Jan/Feb numbers – eBooks, podcasts, money

I had intended to make a post in the first week or so of February with the numbers for January, but somehow kept putting it off until February was nearly over. Last night I managed to notice it was a new month within only a couple of days of its start, and put together most of the numbers, even tweeting some of them. But Twitter isn’t the place for a lot of information to be displayed, so here’s a post. Podiobooks are difficult to gauge, so I’m including the inflated total episodes downloaded (“total”) and the more-likely-accurate number of times the final chapter/episode was downloaded (“done”). (*=only available free by request, no requests made in this period=all paid)

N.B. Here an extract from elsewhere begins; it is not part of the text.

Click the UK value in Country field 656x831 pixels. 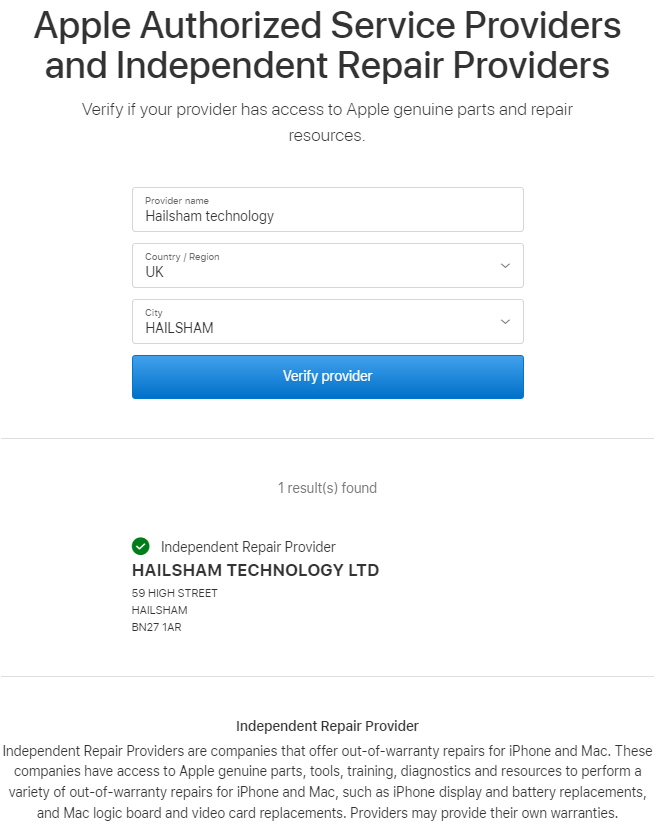click(x=155, y=272)
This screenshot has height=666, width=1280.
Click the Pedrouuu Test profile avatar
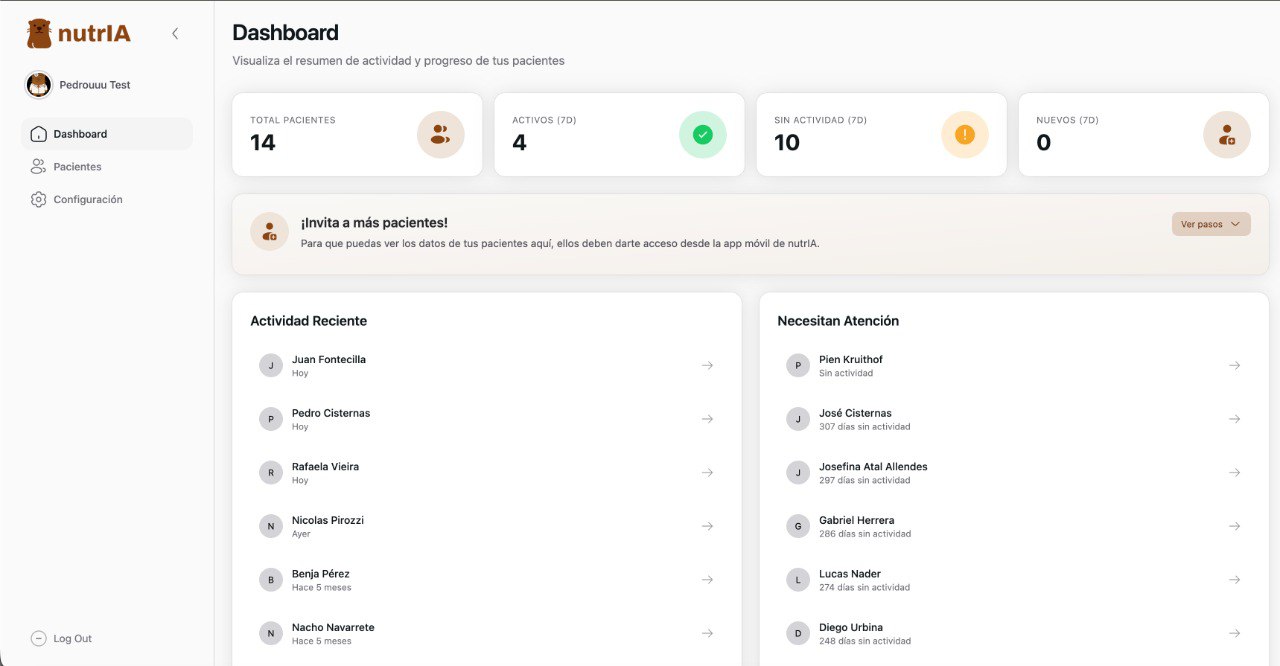[x=38, y=85]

  • Lost and Not Found – eBook: 85 dl’s in Jan. (2 paid), 82 dl’s in Feb.
  • Lost and Not Found – Podiobook: 2885 total/138 done in Jan., 1991 total/88 done in Feb.
  • Dragons’ Truth – eBook: 103 dl’s in Jan., 92 dl’s in Feb.
  • Dragons’ Truth – Podiobook: 1929 total/228 done in Jan., 1243 total/124 done in Feb.
  • Forget What You Can’t Remember – eBook: 98 dl’s in Jan. (1 paid), 79 dl’s in Feb.
  • Forget What You Can’t Remember – Podiobook: 5890 total/186 done in Jan., 4649 total/144 done in Feb.
  • Untrue Tales… Book One – eBook: 94 dl’s in Jan., 93 dl’s in Feb. (1 paid)
  • Untrue Tales… Book One – Podiobook: 4078 total/337 done in Jan., 3907 total/354 done in Feb.
  • Untrue Tales… Book Two – eBook: 66 dl’s in Jan., 84 dl’s in Feb.
  • Untrue Tales… Book Two – Podiobook: 4220 total/344 done in Jan., 4232 total/357 done in Feb.
  • Untrue Tales… Book Three – eBook: 121 dl’s in Jan, 67 dl’s in Feb.
  • Untrue Tales… Book Three – Podiobook: 3050 total/274 done in Jan., 1607 total/155 done in Feb.
  • Cheating, Death – eBook*: 0 dl’s in Jan., 1 dl in Feb.
  • Cheating, Death – Podiobook: 8853 total/687 done in Jan., 4758 total/358 done in Feb.
  • More Lost Memories – full eBook*: 0 dl’s in Jan., 1 dl in Feb.
  • More Lost Memories – individual story eBooks*: 1 dl in Jan., 4 dl’s in Feb.
  • Lost and Not Found – Director’s Cut – eBook*: 0 dl’s in Jan., 1 dl in Feb.
  • Total eBook downloads: 568 in Jan., 504 in Feb.
  • Total paid eBook downloads: 4 in Jan., 8 in Feb.
  • Total Podiobooks downloads: 30,905 in Jan., 22,387 in Feb.
  • Total Podiobooks “finished”: 2194 in Jan., 1991 in Feb.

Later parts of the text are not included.